[Условие задания]: Представьте, пожалуйста, весь материал ниже в виде таблицы Markdown со столбцами «Номер» и «Строка», пропустив пустые строки. Изображения в ответ не включайте.

[Исходные данные]:
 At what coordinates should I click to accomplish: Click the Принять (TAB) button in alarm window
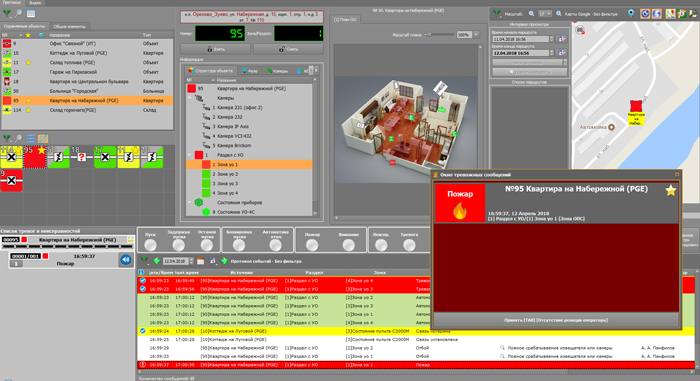[x=556, y=320]
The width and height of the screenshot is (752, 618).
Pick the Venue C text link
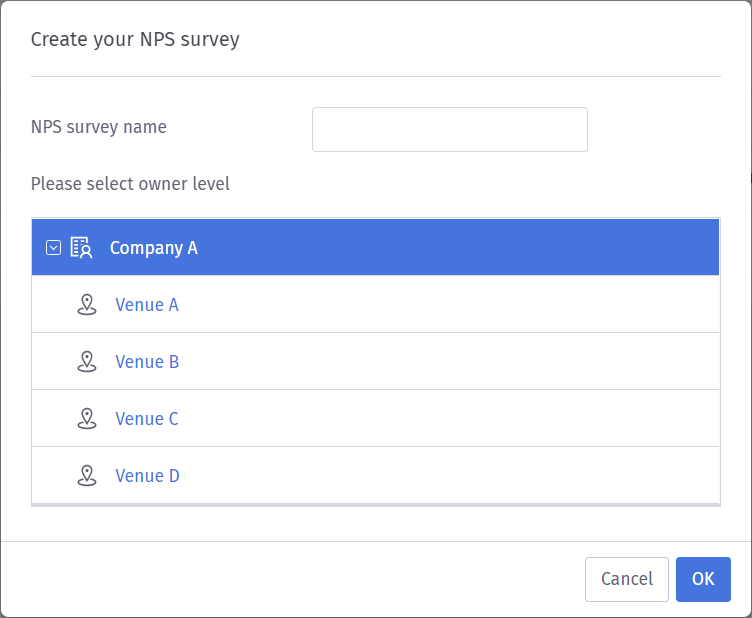[x=147, y=419]
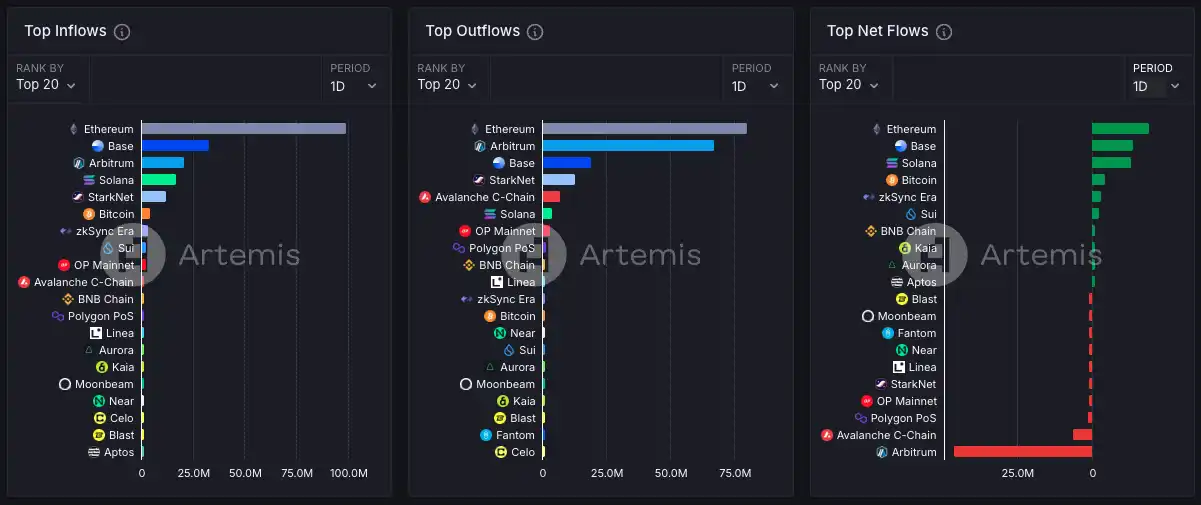1201x505 pixels.
Task: Change the Period in Top Net Flows
Action: (x=1156, y=86)
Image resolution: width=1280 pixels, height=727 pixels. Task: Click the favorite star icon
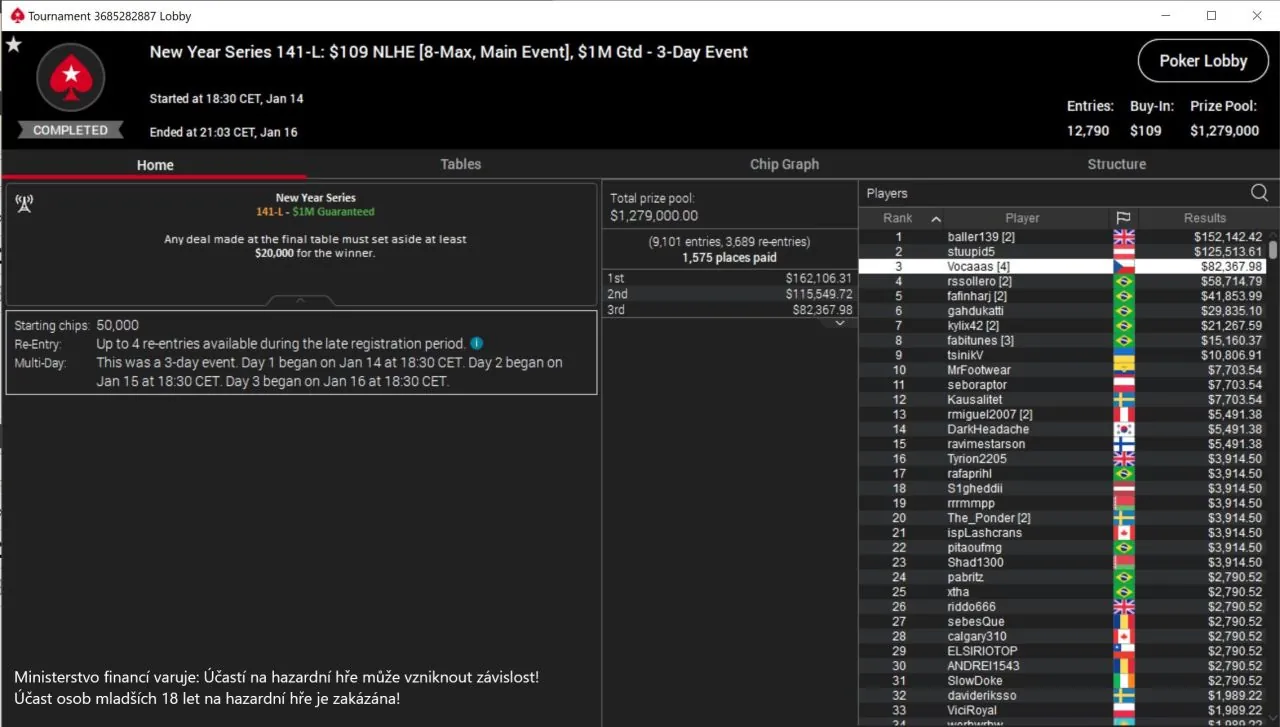pos(13,45)
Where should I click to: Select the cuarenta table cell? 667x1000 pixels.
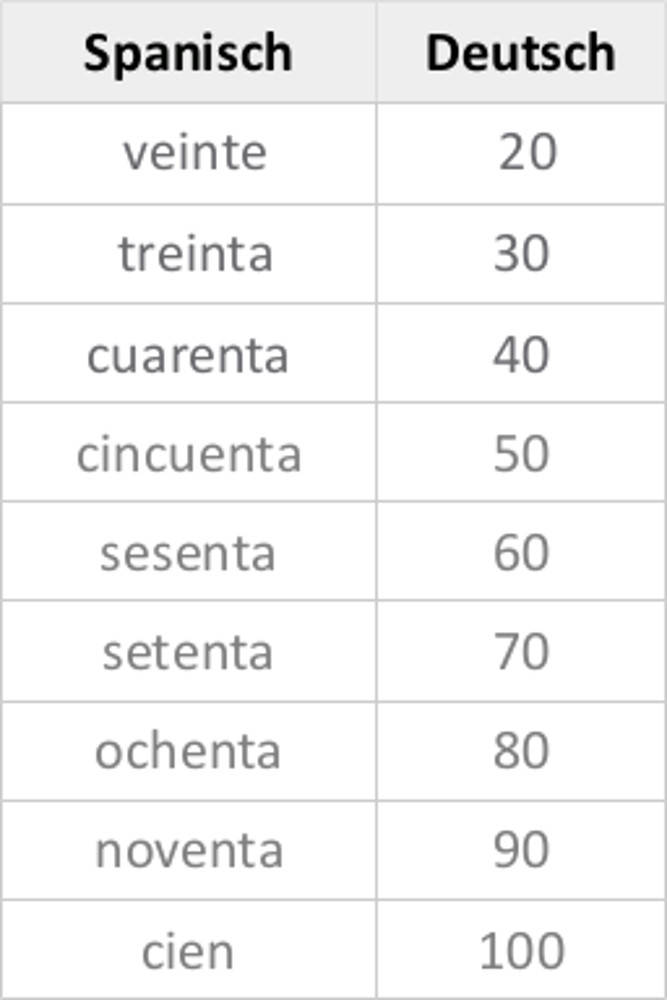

[Результат]:
| Номер | Строка |
|---|---|
| 1 |  At what coordinates should I click to accomplish: Click the Принять (TAB) button in alarm window |
| 2 | [x=556, y=320] |
| 3 | The width and height of the screenshot is (752, 618). |
| 4 | Pick the Venue C text link |
| 5 | [x=147, y=419] |
| 6 | 1201x505 pixels. |
| 7 | Task: Change the Period in Top Net Flows |
| 8 | Action: (x=1156, y=86) |
| 9 | Image resolution: width=1280 pixels, height=727 pixels. Task: Click the favorite star icon |
| 10 | pos(13,45) |
| 11 | Where should I click to: Select the cuarenta table cell? 667x1000 pixels. |